[ACTIVITY] Restate word for word every line from the top of the data below down through the line that holds "You are a computer-use agent. 655x832 pixels.".
_ _ _ _
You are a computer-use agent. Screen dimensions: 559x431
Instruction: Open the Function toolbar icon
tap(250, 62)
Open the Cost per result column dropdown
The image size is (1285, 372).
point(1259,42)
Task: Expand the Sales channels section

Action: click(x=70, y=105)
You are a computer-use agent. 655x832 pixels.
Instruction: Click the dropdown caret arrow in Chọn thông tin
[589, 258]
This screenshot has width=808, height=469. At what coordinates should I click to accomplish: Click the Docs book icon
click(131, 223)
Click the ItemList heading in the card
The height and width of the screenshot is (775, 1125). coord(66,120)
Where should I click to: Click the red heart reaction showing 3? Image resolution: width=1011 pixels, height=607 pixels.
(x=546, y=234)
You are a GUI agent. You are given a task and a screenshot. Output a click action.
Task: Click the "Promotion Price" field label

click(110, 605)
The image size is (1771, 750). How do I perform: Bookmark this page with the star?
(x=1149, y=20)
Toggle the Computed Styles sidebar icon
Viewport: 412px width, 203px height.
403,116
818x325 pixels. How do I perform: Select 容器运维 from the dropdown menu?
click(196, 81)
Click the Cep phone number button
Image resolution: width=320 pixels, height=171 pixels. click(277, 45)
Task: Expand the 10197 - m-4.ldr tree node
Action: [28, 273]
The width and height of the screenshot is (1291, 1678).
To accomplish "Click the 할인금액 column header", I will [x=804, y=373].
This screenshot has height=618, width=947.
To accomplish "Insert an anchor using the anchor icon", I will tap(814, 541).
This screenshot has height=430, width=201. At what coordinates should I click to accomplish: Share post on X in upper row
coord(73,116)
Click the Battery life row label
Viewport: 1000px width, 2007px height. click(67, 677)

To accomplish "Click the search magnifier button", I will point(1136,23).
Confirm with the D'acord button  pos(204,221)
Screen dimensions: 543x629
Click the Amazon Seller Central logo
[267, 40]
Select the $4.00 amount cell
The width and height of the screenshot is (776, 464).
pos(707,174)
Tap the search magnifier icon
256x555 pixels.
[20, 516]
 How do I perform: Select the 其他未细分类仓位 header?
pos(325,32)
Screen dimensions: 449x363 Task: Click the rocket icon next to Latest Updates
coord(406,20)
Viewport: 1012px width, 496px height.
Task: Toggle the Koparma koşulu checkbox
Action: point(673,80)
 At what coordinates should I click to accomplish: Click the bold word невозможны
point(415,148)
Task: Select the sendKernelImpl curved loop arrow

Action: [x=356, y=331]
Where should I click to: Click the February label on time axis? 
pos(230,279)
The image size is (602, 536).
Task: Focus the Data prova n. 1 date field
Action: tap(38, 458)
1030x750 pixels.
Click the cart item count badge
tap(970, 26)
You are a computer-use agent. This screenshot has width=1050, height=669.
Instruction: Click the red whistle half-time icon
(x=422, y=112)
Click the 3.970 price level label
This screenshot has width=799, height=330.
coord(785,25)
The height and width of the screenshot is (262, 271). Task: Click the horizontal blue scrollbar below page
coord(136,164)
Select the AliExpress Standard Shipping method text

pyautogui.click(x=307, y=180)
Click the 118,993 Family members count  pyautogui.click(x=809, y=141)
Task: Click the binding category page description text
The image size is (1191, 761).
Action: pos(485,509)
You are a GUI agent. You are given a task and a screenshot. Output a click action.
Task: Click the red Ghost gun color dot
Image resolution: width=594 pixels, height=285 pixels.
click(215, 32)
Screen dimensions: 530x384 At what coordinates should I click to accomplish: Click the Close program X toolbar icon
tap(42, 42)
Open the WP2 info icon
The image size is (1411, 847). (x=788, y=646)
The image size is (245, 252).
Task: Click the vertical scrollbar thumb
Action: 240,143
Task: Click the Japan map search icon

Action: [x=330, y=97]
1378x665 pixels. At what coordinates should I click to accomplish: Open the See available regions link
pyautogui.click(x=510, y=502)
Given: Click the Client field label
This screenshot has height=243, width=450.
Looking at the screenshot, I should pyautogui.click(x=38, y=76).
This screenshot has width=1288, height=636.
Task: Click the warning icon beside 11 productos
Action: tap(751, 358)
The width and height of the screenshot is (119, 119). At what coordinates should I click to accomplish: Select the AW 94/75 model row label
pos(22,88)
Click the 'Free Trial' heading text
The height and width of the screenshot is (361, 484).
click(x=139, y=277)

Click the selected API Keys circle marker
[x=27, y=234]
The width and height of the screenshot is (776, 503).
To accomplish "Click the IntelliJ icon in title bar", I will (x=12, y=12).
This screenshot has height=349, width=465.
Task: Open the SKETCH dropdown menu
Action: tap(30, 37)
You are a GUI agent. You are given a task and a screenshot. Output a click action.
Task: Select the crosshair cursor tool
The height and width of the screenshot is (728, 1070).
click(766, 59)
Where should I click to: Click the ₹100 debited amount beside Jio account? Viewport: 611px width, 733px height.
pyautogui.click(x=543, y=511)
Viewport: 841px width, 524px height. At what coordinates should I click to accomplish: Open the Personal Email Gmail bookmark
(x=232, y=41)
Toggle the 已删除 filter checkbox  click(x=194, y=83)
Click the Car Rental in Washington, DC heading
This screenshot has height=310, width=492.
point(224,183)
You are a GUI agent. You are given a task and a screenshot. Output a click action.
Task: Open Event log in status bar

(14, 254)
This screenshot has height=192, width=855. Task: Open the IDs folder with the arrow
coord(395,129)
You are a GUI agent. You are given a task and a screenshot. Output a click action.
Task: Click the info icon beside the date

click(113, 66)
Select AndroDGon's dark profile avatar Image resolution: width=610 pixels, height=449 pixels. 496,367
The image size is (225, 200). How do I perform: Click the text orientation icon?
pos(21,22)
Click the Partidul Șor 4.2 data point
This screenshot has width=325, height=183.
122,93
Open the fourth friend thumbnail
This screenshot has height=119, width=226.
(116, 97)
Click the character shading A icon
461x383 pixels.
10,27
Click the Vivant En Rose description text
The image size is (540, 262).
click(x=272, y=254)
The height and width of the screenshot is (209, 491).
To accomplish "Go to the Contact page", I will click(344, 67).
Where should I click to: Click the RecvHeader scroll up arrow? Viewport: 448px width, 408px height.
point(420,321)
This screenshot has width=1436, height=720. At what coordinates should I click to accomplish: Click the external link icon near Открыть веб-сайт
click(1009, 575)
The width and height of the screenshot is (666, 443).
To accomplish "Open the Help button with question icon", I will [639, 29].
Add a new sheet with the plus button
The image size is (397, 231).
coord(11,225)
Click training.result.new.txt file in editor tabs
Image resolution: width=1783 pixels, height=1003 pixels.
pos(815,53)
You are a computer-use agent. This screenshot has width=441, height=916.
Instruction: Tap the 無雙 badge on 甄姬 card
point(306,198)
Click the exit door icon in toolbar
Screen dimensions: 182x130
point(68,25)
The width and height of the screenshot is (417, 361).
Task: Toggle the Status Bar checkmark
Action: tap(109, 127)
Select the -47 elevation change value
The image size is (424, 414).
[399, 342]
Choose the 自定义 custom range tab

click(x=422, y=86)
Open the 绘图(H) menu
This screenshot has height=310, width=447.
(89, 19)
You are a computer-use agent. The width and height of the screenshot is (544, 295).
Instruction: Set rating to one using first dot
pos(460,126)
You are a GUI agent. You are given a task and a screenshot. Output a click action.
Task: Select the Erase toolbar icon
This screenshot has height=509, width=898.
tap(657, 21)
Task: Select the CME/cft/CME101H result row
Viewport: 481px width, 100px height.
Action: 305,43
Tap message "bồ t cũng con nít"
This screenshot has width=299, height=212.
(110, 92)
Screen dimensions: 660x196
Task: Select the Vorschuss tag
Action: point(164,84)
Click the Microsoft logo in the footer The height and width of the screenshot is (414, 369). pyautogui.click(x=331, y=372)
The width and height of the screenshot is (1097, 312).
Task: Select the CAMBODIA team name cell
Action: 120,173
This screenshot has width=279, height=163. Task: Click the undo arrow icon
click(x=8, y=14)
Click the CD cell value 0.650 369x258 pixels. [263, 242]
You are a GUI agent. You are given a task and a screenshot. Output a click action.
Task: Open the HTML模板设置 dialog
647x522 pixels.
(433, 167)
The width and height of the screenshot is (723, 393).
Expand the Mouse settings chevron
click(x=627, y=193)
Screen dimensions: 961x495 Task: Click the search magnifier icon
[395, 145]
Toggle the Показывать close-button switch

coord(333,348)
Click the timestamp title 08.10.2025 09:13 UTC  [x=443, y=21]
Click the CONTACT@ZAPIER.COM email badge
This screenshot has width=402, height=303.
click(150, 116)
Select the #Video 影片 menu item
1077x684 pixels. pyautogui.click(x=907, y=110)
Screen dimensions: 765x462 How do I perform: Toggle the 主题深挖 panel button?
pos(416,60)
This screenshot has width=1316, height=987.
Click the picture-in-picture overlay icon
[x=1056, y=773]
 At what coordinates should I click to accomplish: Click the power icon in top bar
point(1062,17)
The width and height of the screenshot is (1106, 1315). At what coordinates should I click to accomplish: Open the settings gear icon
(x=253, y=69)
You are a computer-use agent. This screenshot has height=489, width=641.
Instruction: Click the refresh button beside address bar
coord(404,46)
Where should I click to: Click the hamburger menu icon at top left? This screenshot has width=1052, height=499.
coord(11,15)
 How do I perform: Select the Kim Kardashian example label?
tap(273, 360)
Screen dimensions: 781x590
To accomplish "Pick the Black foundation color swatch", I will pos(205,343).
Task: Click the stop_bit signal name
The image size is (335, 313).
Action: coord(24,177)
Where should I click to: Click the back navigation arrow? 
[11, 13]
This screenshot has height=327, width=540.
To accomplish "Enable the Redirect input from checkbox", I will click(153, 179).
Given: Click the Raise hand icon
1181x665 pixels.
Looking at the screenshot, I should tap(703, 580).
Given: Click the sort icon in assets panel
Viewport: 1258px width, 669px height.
_ _ _ _
[RESPONSE TO THE TASK]
You are a computer-use agent. Screen dimensions: 559x431
Instruction: Open the Function toolbar icon
tap(250, 62)
Open the Cost per result column dropdown
The image size is (1285, 372).
point(1259,42)
Task: Expand the Sales channels section

Action: click(x=70, y=105)
You are a computer-use agent. 655x832 pixels.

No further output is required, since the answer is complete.